Print the entries once more, unchanged.

(DATA RECORDS)

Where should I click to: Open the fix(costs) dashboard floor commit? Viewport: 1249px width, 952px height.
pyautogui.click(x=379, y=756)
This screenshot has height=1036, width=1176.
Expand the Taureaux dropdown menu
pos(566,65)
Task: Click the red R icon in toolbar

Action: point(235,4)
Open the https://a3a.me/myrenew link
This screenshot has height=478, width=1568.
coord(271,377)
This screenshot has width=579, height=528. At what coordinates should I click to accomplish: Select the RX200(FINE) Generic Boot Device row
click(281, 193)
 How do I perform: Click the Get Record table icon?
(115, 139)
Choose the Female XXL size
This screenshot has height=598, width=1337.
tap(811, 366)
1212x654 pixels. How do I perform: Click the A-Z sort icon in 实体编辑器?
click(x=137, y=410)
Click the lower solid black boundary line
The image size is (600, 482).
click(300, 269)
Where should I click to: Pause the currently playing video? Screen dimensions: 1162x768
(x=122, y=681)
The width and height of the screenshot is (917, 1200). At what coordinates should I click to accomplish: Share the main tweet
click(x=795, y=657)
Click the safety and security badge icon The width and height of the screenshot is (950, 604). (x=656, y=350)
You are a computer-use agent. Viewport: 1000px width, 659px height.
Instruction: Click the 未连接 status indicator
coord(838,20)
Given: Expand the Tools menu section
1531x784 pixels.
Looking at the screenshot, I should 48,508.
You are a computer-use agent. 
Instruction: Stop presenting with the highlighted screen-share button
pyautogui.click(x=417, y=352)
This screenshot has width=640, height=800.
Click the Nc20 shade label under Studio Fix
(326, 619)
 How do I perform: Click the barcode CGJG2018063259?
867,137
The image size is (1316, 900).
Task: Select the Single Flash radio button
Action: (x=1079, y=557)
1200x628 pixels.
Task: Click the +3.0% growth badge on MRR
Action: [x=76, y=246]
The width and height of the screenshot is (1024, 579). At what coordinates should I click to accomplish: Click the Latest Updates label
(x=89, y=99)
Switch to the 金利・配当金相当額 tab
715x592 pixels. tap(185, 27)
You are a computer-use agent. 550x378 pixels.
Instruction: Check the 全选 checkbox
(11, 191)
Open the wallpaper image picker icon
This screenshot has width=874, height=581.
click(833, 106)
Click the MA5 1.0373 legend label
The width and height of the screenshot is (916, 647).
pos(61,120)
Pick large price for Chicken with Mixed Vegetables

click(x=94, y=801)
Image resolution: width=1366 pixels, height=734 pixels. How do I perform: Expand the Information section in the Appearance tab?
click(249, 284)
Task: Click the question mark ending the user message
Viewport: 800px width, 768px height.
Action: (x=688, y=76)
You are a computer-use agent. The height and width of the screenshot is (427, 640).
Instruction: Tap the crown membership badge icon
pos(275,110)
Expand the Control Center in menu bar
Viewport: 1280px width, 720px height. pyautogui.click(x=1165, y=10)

(End DATA RECORDS)

▶ [TASK RESULT]:
Where should I click to: Open the fix(costs) dashboard floor commit? Viewport: 1249px width, 952px height.
pyautogui.click(x=379, y=756)
This screenshot has height=1036, width=1176.
Expand the Taureaux dropdown menu
pos(566,65)
Task: Click the red R icon in toolbar

Action: point(235,4)
Open the https://a3a.me/myrenew link
This screenshot has height=478, width=1568.
coord(271,377)
This screenshot has width=579, height=528. At what coordinates should I click to accomplish: Select the RX200(FINE) Generic Boot Device row
click(281, 193)
 How do I perform: Click the Get Record table icon?
(115, 139)
Choose the Female XXL size
This screenshot has height=598, width=1337.
tap(811, 366)
1212x654 pixels. How do I perform: Click the A-Z sort icon in 实体编辑器?
click(x=137, y=410)
Click the lower solid black boundary line
The image size is (600, 482).
click(300, 269)
Where should I click to: Pause the currently playing video? Screen dimensions: 1162x768
(x=122, y=681)
The width and height of the screenshot is (917, 1200). At what coordinates should I click to accomplish: Share the main tweet
click(x=795, y=657)
Click the safety and security badge icon The width and height of the screenshot is (950, 604). (x=656, y=350)
You are a computer-use agent. Viewport: 1000px width, 659px height.
Instruction: Click the 未连接 status indicator
coord(838,20)
Given: Expand the Tools menu section
1531x784 pixels.
Looking at the screenshot, I should 48,508.
You are a computer-use agent. 
Instruction: Stop presenting with the highlighted screen-share button
pyautogui.click(x=417, y=352)
This screenshot has width=640, height=800.
Click the Nc20 shade label under Studio Fix
(326, 619)
 How do I perform: Click the barcode CGJG2018063259?
867,137
The image size is (1316, 900).
Task: Select the Single Flash radio button
Action: (x=1079, y=557)
1200x628 pixels.
Task: Click the +3.0% growth badge on MRR
Action: [x=76, y=246]
The width and height of the screenshot is (1024, 579). At what coordinates should I click to accomplish: Click the Latest Updates label
(x=89, y=99)
Switch to the 金利・配当金相当額 tab
715x592 pixels. tap(185, 27)
You are a computer-use agent. 550x378 pixels.
Instruction: Check the 全选 checkbox
(11, 191)
Open the wallpaper image picker icon
This screenshot has width=874, height=581.
click(833, 106)
Click the MA5 1.0373 legend label
The width and height of the screenshot is (916, 647).
pos(61,120)
Pick large price for Chicken with Mixed Vegetables

click(x=94, y=801)
Image resolution: width=1366 pixels, height=734 pixels. How do I perform: Expand the Information section in the Appearance tab?
click(249, 284)
Task: Click the question mark ending the user message
Viewport: 800px width, 768px height.
Action: (x=688, y=76)
You are a computer-use agent. The height and width of the screenshot is (427, 640).
Instruction: Tap the crown membership badge icon
pos(275,110)
Expand the Control Center in menu bar
Viewport: 1280px width, 720px height. pyautogui.click(x=1165, y=10)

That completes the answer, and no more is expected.